In the real world, the common English term for "mutation" is "birth defect", and virtually all mutations have names. None of them are terribly beneficial:
The Wikipedia (very long) list of genetic disorders (another term for "mutations"):
http://en.wikipedia.org/wiki/List_of_genetic_disorders
Walter Remine notes that the 500,000 mutation figure he got from having a whole herd of animals drop dead other than for two and the two replace the herd every generation is very far from possible in reality.
Remine notes that:
Haldane's calculation goes something like this (when all the logic is filled in). Take the reproduction rate of a higher vertebrate (especially the problematic species with low reproduction rates, such as cows, humans, apes, whales, elephants). Next, subtract the reproduction rate that must account for random loss in the population (anything that affects the fit and unfit alike. That would include large components of the losses suffered in floods, fires, diseases, famines, and much more). Next subtract 1.0, which is the reproduction rate required merely to continue the population into the next generation. Next subtract the reproduction rate that must account for harmful mutations (because many of the fit progeny suffer harmful mutation too). Next subtract the reproduction rate that must account for the maintenance of polymorphisms in the population. And so forth down the list of costs. When you're all done, you have a reproduction rate of 0.1 leftover (according to Haldane) for paying the cost of substitution. Then, if the total cost is 30, and it is paid in installments of 0.1 per generation, then it takes 300 generations to complete one substitution.

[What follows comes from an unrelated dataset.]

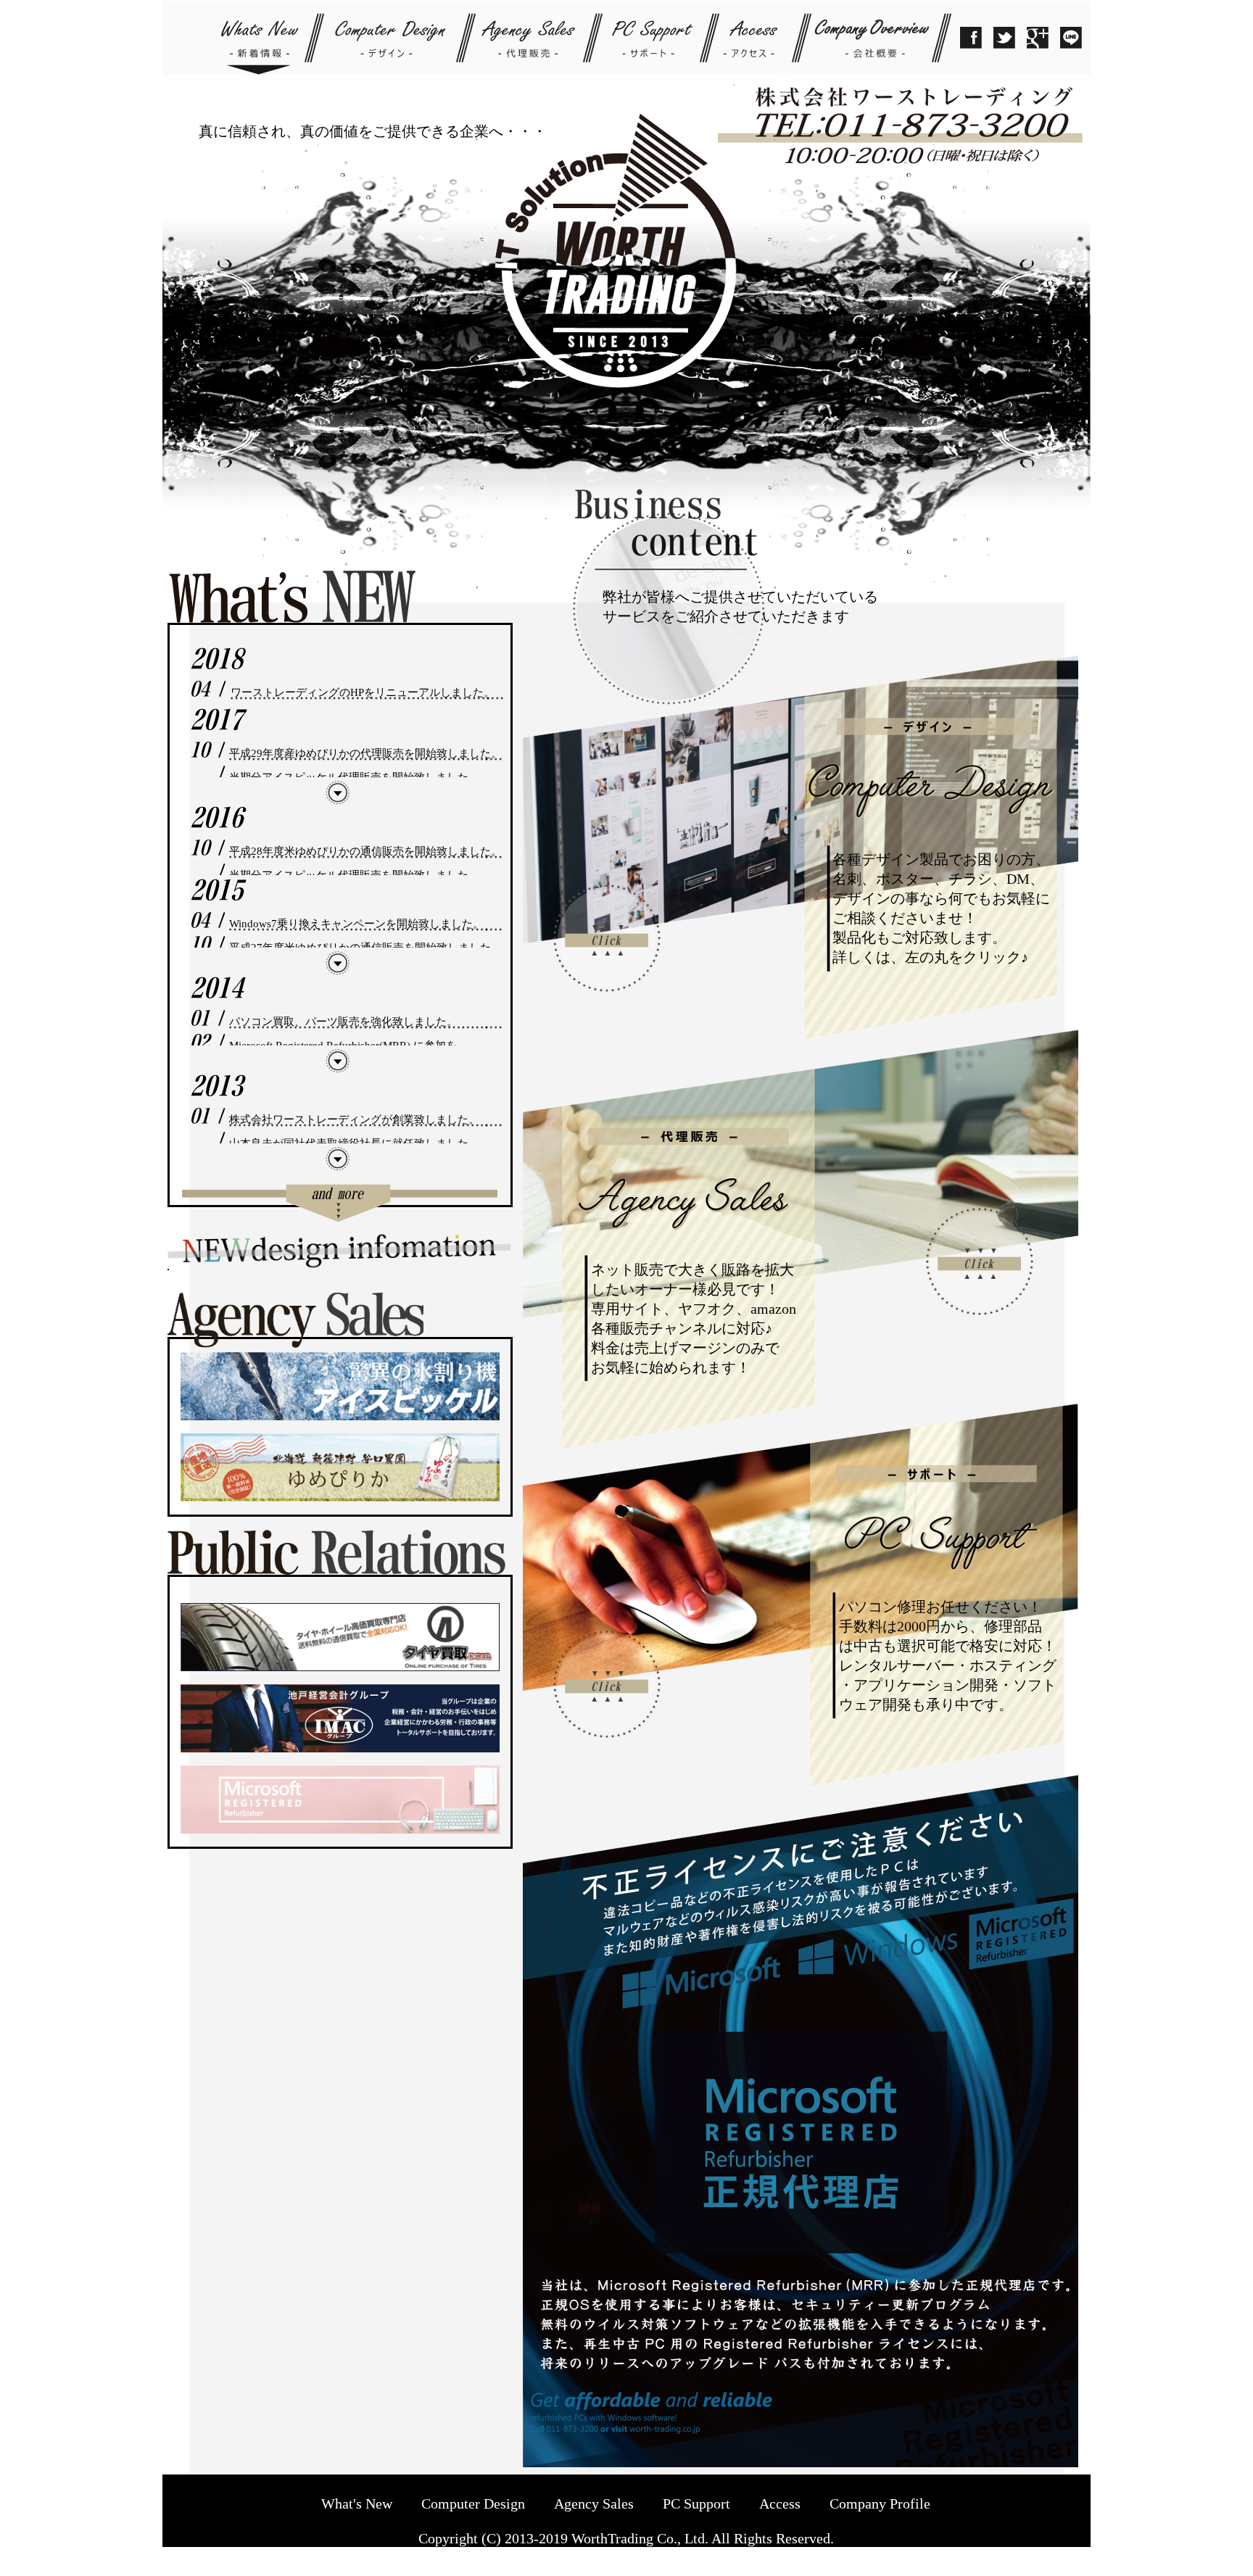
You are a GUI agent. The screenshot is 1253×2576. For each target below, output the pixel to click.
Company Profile (880, 2503)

J.B.S. Haldane was a brilliant mathematician and population geneticist and a devout evolutionist in an age when enough was still unknown that believing in evolution wasn't totally stupid like it is now. He nonetheless turned up results which pretty well damned evolution and he assumed he was probably missing something and that better info would turn up later, but he wasn't and it hasn't.
The numbers he got using assumptions which maximally favored evolution were that you could substitute something like 1700 genetic traits max into a population of "proto humans" in 10 million years, i.e. that human evolution would take longer than the entire universe has existed according to the big bang theory.
Evolutionism has to be the stupidest ideological doctrine ever devised by the mind of man. In a rational world it would have been abandoned decades ago. It persists because so many losers use it as a psychic security blanket of sorts.